Es war sehr wahrscheinlich, aber deshalb noch lange nicht zwingend. Wir stehen auf, am Morgen oder wann immer, erwachen, und nehmen es als selbstverständlich. Jeden Tag aufs Neue, wenn wir Abmachungen treffen, die in der Zukunft liegen, gaukeln wir uns vor, wir wären unsterblich, zumindest denken wir nicht daran, dass es eines Tages sein kann, dass wir nicht mehr aufstehen. Das ist auch gut so, an das Leben zu glauben, an dieses eine, kleine Stück Unsterblichkeit in diesem Moment, in jedem Moment, den wir mit Leben füllen, lebendiges Leben, so wie ich in diesen Stunden der Vertrautheit mit Dir an der Schwelle zwischen Leben und Tod, gemeinsam sein, bis zum Schluss.
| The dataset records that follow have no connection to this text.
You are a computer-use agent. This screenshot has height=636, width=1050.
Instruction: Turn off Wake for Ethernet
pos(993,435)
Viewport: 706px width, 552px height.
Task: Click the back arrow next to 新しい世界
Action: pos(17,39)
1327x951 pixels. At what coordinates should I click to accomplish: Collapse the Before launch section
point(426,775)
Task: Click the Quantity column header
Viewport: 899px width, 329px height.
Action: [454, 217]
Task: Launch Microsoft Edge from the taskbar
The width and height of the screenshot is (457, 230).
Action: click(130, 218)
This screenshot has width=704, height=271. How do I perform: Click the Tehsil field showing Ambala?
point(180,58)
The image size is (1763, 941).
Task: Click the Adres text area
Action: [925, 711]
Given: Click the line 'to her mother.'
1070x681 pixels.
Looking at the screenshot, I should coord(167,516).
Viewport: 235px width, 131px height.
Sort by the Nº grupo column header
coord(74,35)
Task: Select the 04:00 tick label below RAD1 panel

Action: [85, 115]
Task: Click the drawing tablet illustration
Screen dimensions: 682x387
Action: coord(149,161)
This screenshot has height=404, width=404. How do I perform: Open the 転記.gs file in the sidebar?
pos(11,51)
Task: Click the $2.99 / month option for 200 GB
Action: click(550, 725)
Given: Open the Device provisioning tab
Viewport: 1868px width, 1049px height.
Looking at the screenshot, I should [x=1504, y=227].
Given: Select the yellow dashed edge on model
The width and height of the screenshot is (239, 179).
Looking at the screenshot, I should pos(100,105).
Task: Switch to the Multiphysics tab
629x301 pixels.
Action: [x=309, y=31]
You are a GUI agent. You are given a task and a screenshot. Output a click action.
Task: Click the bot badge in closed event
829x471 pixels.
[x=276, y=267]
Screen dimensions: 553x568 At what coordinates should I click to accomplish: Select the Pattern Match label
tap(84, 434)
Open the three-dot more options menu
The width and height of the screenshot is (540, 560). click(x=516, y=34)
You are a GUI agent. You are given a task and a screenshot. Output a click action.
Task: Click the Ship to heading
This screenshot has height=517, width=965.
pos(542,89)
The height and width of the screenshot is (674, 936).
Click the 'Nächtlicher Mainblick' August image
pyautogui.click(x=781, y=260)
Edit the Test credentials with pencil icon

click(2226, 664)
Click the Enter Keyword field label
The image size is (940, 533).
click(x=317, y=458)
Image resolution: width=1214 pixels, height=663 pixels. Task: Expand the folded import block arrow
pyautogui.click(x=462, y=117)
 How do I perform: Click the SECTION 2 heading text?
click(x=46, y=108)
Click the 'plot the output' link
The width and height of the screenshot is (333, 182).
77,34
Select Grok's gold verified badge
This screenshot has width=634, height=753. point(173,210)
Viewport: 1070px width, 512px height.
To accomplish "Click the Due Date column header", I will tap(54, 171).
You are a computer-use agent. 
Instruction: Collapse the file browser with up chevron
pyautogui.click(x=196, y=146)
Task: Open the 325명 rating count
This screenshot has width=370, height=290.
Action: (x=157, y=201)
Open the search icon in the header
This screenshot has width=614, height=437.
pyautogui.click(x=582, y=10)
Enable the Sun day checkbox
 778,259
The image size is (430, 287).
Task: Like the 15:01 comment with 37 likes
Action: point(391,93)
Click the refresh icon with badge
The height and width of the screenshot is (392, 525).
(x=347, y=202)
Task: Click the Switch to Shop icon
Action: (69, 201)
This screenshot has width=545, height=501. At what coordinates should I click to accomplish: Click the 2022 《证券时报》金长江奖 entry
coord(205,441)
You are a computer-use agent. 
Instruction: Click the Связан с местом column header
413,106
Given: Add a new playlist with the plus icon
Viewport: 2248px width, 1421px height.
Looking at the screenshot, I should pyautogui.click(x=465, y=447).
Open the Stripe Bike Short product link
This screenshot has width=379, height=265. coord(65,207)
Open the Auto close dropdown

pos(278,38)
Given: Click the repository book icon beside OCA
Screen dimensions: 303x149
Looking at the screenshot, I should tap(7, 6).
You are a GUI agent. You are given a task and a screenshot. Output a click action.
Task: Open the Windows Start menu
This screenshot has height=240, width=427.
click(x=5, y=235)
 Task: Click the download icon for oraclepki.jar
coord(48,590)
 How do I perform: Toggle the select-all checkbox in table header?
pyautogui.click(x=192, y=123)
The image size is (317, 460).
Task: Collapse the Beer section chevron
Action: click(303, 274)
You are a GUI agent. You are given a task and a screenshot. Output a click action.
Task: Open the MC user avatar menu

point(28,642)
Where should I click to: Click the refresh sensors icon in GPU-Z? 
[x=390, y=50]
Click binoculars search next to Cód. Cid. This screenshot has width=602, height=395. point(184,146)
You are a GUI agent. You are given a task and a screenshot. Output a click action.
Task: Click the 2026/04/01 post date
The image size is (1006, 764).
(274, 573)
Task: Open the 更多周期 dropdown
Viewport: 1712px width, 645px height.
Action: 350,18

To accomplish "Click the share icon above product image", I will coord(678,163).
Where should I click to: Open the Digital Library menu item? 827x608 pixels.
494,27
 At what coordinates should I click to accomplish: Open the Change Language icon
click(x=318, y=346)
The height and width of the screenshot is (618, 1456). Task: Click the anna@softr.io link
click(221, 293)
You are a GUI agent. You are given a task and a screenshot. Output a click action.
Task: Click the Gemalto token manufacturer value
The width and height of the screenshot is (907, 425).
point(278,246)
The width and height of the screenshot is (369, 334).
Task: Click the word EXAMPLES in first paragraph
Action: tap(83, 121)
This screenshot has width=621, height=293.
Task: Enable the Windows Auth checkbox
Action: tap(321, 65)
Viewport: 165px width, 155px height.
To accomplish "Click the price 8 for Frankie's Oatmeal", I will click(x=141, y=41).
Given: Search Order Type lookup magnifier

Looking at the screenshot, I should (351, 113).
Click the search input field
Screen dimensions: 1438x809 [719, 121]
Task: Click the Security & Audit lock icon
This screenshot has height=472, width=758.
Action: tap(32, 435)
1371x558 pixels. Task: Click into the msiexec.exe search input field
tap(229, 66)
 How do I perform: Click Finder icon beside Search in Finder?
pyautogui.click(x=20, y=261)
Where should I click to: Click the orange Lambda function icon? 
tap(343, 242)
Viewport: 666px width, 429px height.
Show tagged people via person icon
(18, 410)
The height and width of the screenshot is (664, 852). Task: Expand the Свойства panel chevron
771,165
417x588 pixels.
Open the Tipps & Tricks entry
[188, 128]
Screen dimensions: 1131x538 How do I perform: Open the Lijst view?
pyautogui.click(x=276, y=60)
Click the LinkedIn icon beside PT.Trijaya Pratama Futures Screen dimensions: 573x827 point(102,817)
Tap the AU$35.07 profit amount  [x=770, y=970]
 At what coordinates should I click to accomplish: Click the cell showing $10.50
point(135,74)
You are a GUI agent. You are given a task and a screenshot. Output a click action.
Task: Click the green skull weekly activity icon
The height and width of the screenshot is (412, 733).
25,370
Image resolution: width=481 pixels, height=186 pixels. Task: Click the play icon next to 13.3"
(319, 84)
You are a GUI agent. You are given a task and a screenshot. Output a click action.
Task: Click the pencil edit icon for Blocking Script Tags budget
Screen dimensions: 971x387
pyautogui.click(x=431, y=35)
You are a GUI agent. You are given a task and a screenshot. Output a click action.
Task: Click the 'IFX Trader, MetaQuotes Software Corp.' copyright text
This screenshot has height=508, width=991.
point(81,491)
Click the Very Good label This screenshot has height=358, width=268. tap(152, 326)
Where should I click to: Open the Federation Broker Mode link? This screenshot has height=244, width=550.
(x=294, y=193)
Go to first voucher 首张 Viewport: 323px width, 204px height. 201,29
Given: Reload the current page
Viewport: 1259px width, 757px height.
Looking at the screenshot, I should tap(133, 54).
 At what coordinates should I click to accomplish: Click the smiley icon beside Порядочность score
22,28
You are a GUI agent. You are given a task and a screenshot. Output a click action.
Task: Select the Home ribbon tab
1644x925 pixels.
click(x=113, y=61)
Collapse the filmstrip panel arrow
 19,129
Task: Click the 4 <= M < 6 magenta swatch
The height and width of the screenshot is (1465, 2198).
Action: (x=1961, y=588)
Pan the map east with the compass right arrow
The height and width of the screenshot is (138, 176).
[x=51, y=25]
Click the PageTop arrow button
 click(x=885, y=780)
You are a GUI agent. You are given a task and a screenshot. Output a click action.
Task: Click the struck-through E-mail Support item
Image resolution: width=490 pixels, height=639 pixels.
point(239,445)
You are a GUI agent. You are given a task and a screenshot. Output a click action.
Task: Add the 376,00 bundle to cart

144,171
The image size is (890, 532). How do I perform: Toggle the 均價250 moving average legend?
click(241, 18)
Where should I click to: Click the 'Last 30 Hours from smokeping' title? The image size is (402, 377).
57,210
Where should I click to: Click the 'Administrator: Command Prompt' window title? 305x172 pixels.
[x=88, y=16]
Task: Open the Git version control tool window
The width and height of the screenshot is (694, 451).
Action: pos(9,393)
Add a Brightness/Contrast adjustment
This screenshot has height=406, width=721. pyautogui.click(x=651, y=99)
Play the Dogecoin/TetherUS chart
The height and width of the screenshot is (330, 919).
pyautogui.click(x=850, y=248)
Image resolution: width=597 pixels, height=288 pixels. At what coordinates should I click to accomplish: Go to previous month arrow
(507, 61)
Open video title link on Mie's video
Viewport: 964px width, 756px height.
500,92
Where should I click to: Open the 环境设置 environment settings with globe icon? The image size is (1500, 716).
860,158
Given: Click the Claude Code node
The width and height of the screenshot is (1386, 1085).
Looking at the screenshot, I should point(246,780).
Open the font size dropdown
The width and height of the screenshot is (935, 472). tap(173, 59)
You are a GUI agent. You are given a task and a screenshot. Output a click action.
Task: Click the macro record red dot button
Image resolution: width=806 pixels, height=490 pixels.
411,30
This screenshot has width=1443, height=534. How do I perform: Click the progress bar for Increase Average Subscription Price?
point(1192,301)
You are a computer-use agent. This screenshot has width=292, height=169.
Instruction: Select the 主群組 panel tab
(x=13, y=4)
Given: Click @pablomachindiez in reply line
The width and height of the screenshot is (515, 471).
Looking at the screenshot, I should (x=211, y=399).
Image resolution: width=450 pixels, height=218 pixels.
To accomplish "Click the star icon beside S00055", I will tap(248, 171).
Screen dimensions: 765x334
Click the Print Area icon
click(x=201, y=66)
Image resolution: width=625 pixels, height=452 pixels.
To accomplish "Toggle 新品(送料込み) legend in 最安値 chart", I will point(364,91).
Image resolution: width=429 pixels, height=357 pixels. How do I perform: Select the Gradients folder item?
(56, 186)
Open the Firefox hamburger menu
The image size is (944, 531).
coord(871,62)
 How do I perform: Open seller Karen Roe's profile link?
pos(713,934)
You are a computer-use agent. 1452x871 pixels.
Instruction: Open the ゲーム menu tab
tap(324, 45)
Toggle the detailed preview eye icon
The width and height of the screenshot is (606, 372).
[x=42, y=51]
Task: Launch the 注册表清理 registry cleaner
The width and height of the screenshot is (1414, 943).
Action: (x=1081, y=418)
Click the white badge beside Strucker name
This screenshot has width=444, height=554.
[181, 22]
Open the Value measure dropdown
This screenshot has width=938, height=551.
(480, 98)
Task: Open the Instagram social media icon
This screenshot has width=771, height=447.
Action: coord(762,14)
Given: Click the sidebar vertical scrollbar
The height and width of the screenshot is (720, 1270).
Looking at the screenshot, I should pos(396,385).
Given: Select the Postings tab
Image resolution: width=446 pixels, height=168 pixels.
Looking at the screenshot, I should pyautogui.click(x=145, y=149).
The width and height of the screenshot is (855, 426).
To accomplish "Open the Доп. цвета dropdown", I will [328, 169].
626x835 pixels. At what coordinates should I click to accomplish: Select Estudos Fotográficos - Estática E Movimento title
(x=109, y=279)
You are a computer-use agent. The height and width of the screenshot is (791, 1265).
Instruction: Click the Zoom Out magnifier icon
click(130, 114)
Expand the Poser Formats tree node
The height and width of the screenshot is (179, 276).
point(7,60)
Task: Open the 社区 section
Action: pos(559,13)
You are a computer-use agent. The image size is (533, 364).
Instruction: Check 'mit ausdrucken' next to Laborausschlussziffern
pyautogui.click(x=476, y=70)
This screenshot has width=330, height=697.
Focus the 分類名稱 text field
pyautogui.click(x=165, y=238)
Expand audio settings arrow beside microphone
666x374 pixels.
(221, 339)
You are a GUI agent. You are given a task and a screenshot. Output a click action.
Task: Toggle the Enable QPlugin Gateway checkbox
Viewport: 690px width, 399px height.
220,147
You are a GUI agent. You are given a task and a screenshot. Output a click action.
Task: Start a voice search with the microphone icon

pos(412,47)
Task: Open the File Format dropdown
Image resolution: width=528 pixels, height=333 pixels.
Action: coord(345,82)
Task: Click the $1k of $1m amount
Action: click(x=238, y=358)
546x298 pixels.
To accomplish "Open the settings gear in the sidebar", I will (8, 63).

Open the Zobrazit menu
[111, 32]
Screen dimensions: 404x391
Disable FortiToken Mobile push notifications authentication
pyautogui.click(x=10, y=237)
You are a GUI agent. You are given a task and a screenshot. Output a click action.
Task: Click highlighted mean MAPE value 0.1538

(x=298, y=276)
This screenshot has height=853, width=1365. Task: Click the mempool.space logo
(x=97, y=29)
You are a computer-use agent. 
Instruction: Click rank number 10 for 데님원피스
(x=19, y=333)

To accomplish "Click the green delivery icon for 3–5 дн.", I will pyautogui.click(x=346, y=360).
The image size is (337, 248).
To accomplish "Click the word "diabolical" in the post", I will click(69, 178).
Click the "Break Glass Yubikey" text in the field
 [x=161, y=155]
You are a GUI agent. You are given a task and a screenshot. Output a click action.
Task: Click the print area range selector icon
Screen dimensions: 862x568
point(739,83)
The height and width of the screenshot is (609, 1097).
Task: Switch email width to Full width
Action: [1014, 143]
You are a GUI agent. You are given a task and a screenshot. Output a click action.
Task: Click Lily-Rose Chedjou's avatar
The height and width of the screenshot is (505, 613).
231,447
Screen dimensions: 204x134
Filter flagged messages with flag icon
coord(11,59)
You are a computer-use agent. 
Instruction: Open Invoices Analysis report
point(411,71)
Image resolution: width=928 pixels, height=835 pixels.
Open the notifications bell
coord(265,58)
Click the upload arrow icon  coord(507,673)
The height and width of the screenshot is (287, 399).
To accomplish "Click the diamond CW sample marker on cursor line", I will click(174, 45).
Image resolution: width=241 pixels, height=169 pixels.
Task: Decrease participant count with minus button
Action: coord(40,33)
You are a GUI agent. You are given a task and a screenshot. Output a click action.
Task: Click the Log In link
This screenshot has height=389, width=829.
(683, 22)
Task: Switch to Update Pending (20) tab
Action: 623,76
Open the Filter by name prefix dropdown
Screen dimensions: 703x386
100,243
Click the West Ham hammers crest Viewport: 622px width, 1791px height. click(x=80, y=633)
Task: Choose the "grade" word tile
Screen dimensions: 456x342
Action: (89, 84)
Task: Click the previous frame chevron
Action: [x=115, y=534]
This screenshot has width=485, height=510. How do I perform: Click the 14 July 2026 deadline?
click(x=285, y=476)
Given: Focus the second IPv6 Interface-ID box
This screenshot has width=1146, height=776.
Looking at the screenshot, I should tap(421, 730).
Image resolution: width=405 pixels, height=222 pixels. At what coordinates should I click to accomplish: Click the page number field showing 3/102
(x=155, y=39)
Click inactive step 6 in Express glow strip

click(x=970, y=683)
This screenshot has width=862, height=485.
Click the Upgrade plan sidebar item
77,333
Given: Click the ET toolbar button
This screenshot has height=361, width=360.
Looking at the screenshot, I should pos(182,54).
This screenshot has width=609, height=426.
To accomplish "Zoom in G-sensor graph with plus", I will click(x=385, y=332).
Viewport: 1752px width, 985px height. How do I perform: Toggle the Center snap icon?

Unwillkürlich wanderten meine Gedanken zurück, zu dem Tag, an dem Du in mein Leben tratst, jung, frisch, unverbraucht und voller Tatendrang. Ein kleiner Schelm voller kurioser Einfälle. Schuhe hatten daran glauben müssen und auch ein oder zwei Fernbedienungen. Diese Flausen gingen vorbei und ich ließ die gemeinsamen Jahre Revue passieren. Immer warst Du da und nach kürzester Zeit bereits warst Du aus unserem Leben nicht mehr wegzudenken. Als wäre es nie anders gewesen. Und im Jetzt war es wie nie anders und für immer, das auszukosten, was wir miteinander erlebten. Aber ich dachte auch daran, dass Du im Alter kränker und gebrechlicher wurdest. Es ist normal, wird gesagt, weil der Körper abbaut, hinfälliger wird. Lebenskraft ist enden wollend, auch wenn wir es nicht wahrhaben wollen, nicht daran denken. Aber es ist auch gut, nicht daran zu denken. Es würde das Leben hemmen, auch die Ungestümheit, würden wir nicht immer wieder so tun, als könnte uns nichts passieren. Achtsamkeit und Aufmerksamkeit fokussiert, so dass aus dem Erleben eine Erinnerung wird, die bleibt, auch am Ende dieser Nacht, aus der Du nicht mehr erwachtest.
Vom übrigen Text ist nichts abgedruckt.